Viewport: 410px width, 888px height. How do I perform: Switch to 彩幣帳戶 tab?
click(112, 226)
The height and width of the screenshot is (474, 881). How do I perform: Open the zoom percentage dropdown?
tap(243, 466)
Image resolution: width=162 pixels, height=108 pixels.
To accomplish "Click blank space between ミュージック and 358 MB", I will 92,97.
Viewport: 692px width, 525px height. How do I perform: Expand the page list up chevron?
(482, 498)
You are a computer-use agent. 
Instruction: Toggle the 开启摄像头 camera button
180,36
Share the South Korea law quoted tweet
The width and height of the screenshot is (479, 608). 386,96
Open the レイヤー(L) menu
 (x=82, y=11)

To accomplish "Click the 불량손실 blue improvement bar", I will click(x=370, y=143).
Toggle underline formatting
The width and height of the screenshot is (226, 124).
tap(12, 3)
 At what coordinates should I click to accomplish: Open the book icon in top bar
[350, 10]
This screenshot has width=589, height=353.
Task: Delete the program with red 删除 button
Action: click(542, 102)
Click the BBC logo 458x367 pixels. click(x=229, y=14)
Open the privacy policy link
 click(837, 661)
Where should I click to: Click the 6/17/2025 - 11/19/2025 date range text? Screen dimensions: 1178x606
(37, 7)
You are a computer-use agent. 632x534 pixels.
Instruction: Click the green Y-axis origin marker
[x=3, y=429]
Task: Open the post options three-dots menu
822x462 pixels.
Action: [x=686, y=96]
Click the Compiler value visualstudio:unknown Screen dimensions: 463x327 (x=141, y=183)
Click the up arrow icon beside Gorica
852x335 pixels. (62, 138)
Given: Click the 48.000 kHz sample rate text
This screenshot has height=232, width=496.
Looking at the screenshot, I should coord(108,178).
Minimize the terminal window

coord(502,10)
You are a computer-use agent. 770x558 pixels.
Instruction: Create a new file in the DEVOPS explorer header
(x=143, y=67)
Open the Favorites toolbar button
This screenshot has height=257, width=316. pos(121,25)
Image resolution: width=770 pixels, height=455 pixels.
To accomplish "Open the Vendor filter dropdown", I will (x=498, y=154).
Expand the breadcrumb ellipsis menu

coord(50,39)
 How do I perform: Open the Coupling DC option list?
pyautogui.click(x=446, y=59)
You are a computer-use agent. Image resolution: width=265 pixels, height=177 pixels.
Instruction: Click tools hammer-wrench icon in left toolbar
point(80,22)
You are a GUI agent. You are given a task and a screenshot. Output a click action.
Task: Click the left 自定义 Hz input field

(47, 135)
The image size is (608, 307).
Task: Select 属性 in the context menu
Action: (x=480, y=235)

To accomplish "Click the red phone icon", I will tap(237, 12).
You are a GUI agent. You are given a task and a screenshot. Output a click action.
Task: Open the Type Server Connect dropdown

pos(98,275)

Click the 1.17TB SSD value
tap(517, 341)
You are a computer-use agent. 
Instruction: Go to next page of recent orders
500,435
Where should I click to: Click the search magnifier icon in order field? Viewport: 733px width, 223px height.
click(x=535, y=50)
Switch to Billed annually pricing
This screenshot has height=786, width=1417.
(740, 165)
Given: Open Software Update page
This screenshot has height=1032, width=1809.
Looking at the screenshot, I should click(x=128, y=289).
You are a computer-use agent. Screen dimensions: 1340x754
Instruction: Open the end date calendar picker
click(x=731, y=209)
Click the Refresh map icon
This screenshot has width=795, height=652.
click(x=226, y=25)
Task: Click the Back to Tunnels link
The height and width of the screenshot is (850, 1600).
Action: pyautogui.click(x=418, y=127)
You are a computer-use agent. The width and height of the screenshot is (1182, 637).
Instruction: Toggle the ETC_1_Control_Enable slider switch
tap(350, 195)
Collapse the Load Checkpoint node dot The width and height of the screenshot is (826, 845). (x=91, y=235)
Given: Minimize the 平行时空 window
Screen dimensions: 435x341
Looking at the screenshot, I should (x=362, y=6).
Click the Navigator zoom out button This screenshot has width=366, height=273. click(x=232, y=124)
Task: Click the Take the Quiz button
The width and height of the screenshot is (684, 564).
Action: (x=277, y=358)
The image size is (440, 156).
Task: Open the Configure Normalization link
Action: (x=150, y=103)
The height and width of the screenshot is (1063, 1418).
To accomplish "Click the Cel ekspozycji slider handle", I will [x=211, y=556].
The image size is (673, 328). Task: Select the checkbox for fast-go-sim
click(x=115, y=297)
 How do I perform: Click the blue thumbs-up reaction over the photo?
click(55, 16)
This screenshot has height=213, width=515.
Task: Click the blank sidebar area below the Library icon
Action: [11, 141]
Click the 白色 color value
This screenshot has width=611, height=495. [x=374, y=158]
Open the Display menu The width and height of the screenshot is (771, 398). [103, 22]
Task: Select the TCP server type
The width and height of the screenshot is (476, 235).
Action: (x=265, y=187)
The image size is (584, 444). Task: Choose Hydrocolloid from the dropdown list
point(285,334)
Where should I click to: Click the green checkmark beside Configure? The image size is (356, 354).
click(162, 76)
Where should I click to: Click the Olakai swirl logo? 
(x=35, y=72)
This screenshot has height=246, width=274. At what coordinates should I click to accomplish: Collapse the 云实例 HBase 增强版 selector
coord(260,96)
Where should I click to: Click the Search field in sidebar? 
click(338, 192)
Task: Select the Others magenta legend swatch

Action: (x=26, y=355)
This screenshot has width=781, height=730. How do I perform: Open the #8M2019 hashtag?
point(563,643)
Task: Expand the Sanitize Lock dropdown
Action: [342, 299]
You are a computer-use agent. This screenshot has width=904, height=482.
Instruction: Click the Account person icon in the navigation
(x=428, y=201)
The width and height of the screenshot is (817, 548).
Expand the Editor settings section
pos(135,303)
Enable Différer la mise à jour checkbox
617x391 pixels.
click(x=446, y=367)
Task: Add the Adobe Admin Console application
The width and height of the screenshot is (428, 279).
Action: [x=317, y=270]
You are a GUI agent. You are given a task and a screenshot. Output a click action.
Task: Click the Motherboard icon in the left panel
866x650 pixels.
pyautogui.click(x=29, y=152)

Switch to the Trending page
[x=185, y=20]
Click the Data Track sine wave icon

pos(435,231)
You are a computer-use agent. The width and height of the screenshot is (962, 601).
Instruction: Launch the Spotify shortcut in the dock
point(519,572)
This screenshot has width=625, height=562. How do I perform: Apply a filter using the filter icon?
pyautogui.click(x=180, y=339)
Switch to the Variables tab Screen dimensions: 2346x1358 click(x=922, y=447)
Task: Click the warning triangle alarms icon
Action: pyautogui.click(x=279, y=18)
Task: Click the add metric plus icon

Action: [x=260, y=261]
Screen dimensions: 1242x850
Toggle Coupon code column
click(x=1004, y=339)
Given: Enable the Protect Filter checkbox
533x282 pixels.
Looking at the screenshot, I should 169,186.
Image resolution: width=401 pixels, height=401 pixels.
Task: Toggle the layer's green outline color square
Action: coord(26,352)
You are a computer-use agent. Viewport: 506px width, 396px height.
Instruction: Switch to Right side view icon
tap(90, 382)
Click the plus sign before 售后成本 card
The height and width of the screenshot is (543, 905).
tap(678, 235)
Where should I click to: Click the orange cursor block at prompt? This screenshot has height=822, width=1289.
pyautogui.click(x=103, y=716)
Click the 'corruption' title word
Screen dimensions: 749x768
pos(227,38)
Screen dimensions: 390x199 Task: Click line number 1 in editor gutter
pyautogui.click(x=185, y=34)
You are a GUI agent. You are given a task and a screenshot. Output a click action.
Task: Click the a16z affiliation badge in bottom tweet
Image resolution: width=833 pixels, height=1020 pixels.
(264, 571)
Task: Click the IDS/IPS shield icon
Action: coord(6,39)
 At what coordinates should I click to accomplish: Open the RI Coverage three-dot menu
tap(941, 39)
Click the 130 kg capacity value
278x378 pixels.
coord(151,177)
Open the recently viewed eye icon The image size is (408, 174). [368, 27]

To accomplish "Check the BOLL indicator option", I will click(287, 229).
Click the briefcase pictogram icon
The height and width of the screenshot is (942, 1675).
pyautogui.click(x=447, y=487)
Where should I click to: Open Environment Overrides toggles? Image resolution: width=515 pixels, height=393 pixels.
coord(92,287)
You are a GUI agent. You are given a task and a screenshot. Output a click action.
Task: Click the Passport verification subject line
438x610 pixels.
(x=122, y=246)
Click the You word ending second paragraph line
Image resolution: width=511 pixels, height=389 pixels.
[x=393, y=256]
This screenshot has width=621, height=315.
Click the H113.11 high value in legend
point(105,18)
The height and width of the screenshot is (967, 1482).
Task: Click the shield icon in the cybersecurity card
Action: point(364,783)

- [Exercise requirements]:
Give the lines of the listing as a numbered list, starting at the line that contains "Click the 'corruption' title word" and ending after the line that contains "pyautogui.click(x=185, y=34)", with blank lines left out.

- [Solved problem]:
1. Click the 'corruption' title word
2. Screen dimensions: 749x768
3. pos(227,38)
4. Screen dimensions: 390x199 Task: Click line number 1 in editor gutter
5. pyautogui.click(x=185, y=34)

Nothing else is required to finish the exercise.